» **WORK TO BE COMPLETED**
In the data below, which lines hold the word "Conference"? Copy them.

[RECORD EXTRACTS]

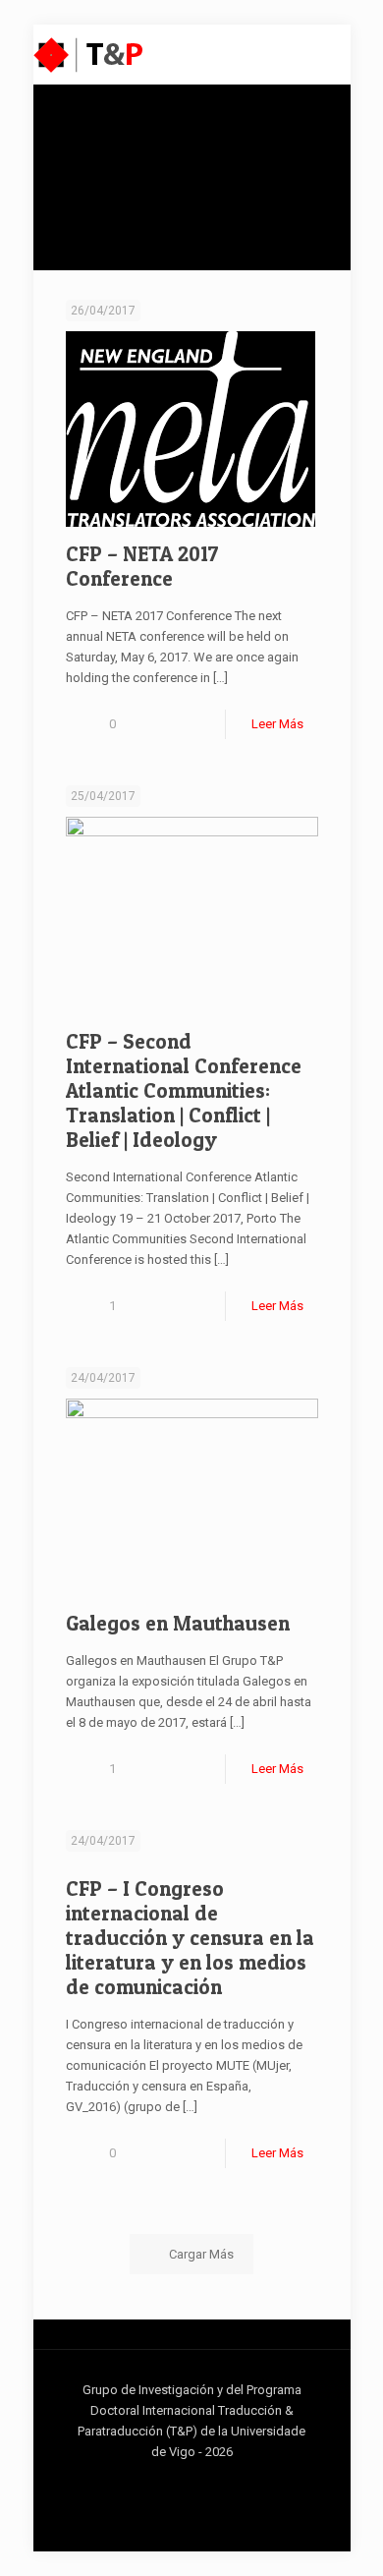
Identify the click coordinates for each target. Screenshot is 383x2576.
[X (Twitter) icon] (181, 2481)
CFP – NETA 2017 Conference (142, 566)
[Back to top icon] (342, 2535)
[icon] (201, 2481)
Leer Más (277, 723)
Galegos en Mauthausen (178, 1623)
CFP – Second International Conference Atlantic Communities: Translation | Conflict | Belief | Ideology (183, 1090)
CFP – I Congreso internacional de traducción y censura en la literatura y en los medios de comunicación (190, 1937)
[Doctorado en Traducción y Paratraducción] (88, 54)
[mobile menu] (324, 54)
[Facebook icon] (160, 2481)
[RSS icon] (222, 2481)
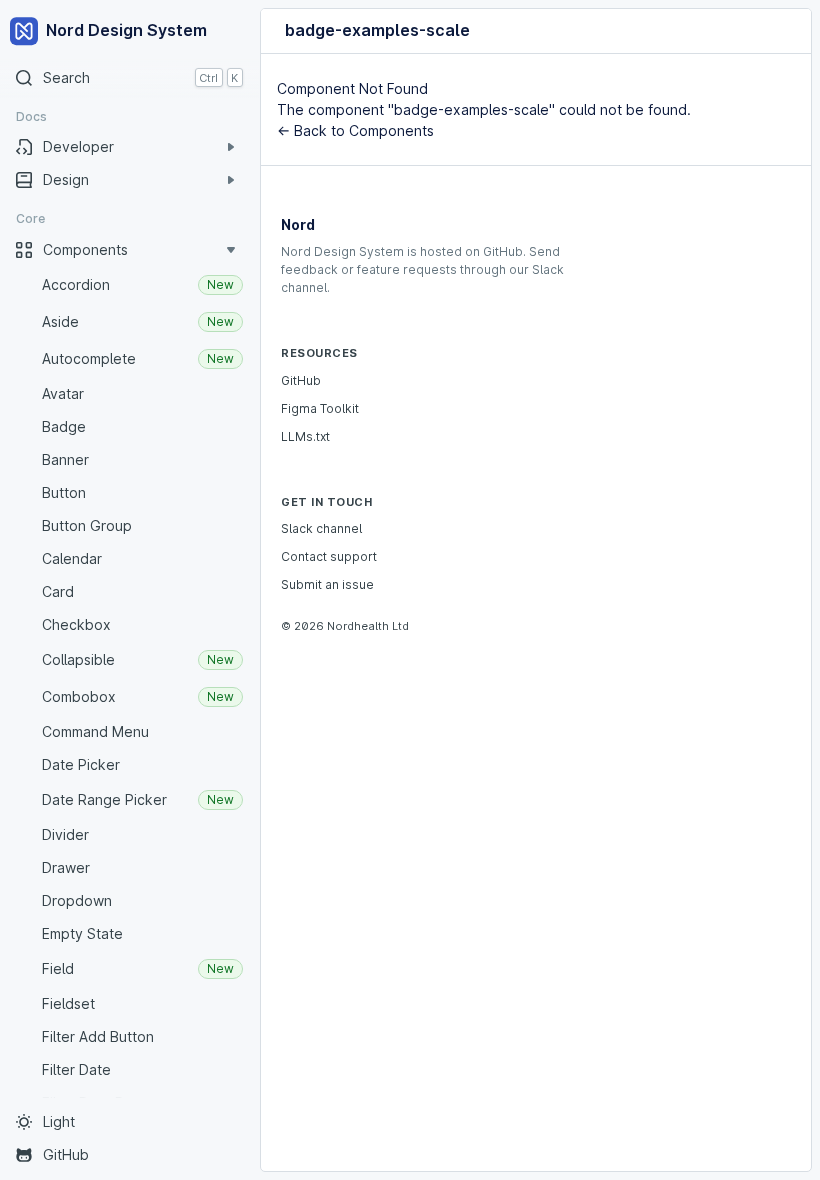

[/RECORD EXTRACTS]

» **ANSWER SPACE**
CFP – NETA 2017 Conference (142, 566)
CFP – Second International Conference Atlantic Communities: Translation | Conflict | Belief | Ideology (183, 1090)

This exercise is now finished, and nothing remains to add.